Brasil reconhece 16 estrangeiros como apátridas; saiba o que são e quais os direitos

G1

O Brasil abriga 16 pessoas reconhecidas formalmente como apátridas, segundo dados do Ministério da Justiça e Segurança Pública obtidos pelo G1. Desse total, sete estrangeiros obtiveram o reconhecimento somente entre janeiro e maio de 2020.

Apátridas são pessoas que não têm nacionalidade de nenhum país por motivos diversos: desde a falta de reconhecimento de uma etnia específica dentro de um território a restrições da extensão da cidadania entre pais e filhos.

No Brasil, pessoas reconhecidas como apátridas são protegidas pela Lei de Migração de 2017, o que dá direito a viver no país como outros migrantes regularizados, inclusive podem tirar documentos e trabalhar. Além disso, essas pessoas podem requerer a nacionalidade brasileira após dois anos (leia mais no fim da reportagem).

Segundo o diretor do Departamento de Migrações do Ministério da Justiça, André Furquim, o crescimento registrado no Brasil somente neste semestre se deve a um maior conhecimento do que é a apatridia e dos direitos dessas pessoas que não têm uma nacionalidade.

“É um tema razoavelmente novo, e o Brasil é um dos poucos países que conseguiram colocar a questão da apatridia em seu ordenamento jurídico”, explica Furquim.

Problema mundial

De acordo com relatório mais recente da Agência da ONU para Refugiados (Acnur), o mundo tinha mais de 4,2 milhões de pessoas reconhecidas como apátridas no fim de 2019. Porém, por subnotificação, esse número pode chegar a 10 milhões.

Luiz Fernando Godinho, porta-voz do Acnur, afirma que difícil mensurar a real situação da apatridia justamente porque a maioria desses indivíduos não tem documento algum.

“O grande drama é este: o mundo ainda não tem uma situação clara da dimensão da apatridia, o que dificulta ações coordenadas para resolver o problema”, diz Godinho.

Acampamento rohingya em Bangladesh — Foto: Marília Marques/G1

Um dos exemplos mais emblemáticos citados pelo Ministério da Justiça ao G1 é o de um filho de poloneses nascido na Alemanha após a Segunda Guerra Mundial (1939-1945) e que chegou ao Brasil ainda criança.
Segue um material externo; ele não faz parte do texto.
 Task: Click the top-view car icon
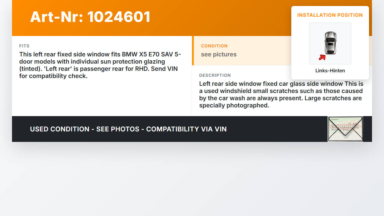click(330, 43)
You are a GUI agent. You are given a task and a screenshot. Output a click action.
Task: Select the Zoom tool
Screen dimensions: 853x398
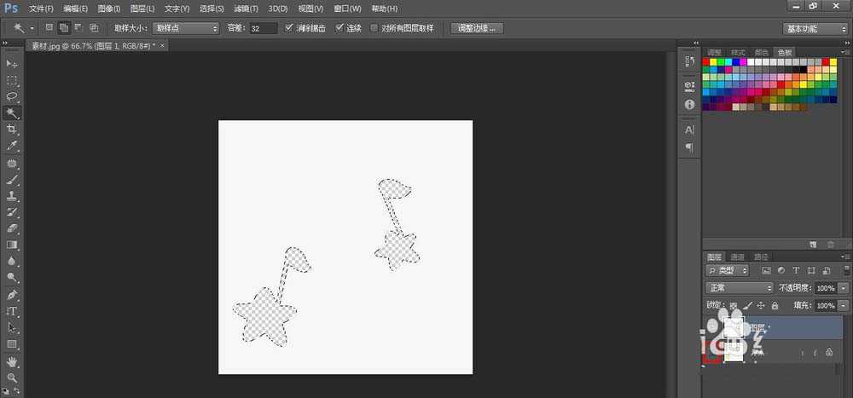(x=12, y=378)
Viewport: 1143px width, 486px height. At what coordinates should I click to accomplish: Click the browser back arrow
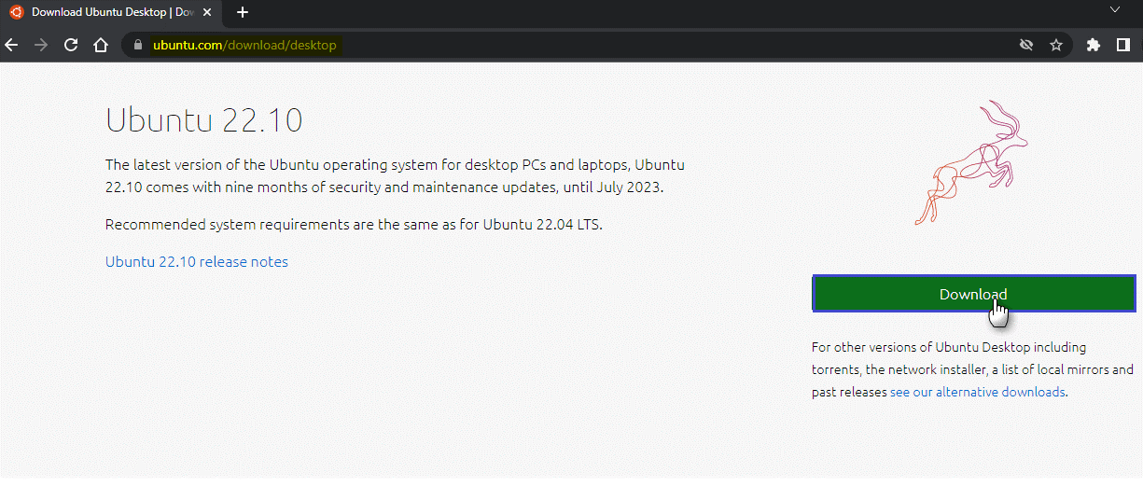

Somente mais de 70 anos depois, o homem — que o governo não revela a identidade por questões de segurança — pode obter documentos oficiais ao finalmente ter a condição de apátrida reconhecida.

“Para ter a nacionalidade alemã é necessário que a pessoa seja filha de pais alemães. Poderia pleitear a nacionalidade polonesa, porém não possui nenhum documento pessoal ou de seus genitores”, explicou o ministério, em nota.

Outros exemplos casos que levam à apatridia apontados pelo Acnur são:

  • Buraco nas legislações sobre direito à cidadania por local de nascimento e ascendência: comum no Oriente Médio

  • Conflitos étnicos que levam certos grupos a não serem reconhecidos como cidadãos: caso de rohingyas no sul da Ásia e de pessoas que ficaram sem nacionalidade durante a independência do Sudão do Sul

  • Cassação de nacionalidade de filhos de estrangeiros, como ocorreu recentemente com descendentes de haitianos na República Dominicana

  • Cassação de nacionalidade por perseguição política

Uma nacionalidade para os apátridas

Para apátridas, o procedimento da naturalização é mais simples: precisam passar apenas dois anos residindo no Brasil — e não quatro, como ocorre com outras nacionalidades. Além disso, devem cumprir outros requisitos:

  • Comprovar capacidade de comunicação em língua portuguesa

  • Ter bons antecedentes

  • Não ter condenação criminal

Tornar-se brasileira foi uma conquista para Maha Mamo. Nascida no Líbano de uma família síria, nem ela nem os dois irmãos puderam obter cidadania nos dois países do Oriente Médio por entraves jurídicos: o casamento entre pessoas de religiões diferentes, caso dos pais, não era reconhecido por lá.

“Ao nascer sem existir legalmente em lugar nenhum, os problemas começam quando você está em idade de entrar na escola. Como você consegue matricular seu filho”, conta Maha.

Após 10 anos de procura de embaixada em embaixada em Beirute, Maha e os irmãos finalmente conseguiram embarcar ao Brasil em 2014 graças a um programa de vistos humanitário. Mas ao chegarem em Belo Horizonte, onde viveriam, os problemas apareceram: como a residência seria dada a um estrangeiro que não tem nacionalidade nenhuma?

No inicio, a família pediu refúgio — condição que deu a eles a possibilidade de conseguir documentos brasileiros. A história de Maha e dos irmãos, porém, acendeu um alerta às autoridades: era preciso existir um dispositivo legal para reconhecer a situação dessas pessoas sem nacionalidade.